Data science is founded upon making observations
of the world around us.
But what are observations and how do we record
them in tabular data?
An observation is a recording of the qualities
and quantities of an observable phenomenon
in the natural world.
This includes what we can see, hear, feel,
or measure with sensors.
In data science, we record observations on
the rows of a table.
The rows are the horizontal groups of data
that are contained within the table.
For example, imagine that we are recording
the vital signs of a patient at a hospital.

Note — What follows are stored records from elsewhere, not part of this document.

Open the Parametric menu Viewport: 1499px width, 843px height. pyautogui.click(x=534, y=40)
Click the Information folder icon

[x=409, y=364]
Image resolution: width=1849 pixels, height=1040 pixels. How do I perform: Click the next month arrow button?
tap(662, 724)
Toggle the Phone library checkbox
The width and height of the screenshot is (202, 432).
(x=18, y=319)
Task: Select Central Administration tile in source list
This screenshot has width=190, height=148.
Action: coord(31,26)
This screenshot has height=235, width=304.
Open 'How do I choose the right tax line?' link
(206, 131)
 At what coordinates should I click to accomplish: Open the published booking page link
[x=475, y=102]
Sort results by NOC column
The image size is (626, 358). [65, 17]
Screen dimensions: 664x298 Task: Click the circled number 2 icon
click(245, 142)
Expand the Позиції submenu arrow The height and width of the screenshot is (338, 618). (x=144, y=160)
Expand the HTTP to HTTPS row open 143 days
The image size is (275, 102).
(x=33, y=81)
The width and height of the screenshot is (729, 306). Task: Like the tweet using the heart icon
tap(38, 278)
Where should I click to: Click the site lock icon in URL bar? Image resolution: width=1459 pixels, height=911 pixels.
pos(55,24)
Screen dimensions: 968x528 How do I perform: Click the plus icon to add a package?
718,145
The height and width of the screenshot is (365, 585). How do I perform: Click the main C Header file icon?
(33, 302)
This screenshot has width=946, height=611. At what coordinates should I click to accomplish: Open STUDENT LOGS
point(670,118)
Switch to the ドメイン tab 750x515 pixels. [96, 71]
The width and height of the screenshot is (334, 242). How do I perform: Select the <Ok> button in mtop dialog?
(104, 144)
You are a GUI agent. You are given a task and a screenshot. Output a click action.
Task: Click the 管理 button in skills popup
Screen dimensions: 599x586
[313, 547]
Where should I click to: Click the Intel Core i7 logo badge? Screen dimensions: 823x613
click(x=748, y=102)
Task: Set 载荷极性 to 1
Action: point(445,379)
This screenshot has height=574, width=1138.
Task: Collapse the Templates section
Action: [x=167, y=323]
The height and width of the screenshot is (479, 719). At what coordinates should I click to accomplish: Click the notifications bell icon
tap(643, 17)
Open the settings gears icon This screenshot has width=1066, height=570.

For each observation, we would record: the
date of the observation, the patient’s heart
rate, their temperature, and other vitals.
Each of these observations would be recorded
on a separate row.
What is important to note is that all of the
elements in a row of data belong to the same observation.
For example, a row of data can be an observation
of a person, a place, a thing, or a set of
sensor readings at a specific time.
In data science, we want each row to contain
one and only one observation.
Essentially, each row should record one, and
only one, person, place, or thing begin observed
at a given time.
Outside of data science, the rows of a table
of data go by various names.
First, you may hear them simply referred to
as “rows”, for, well, obvious reasons, I guess.
In computer science, they are often referred
to as a tuples (or a tupples), which is a
mathematical term for a list of data.
Or you may often hear them referred to as
“records”, because they store a recording
of an observation, an entity, or a transaction
of some kind.
No matter what they are called, observations
should always be represented as rows in tabular data.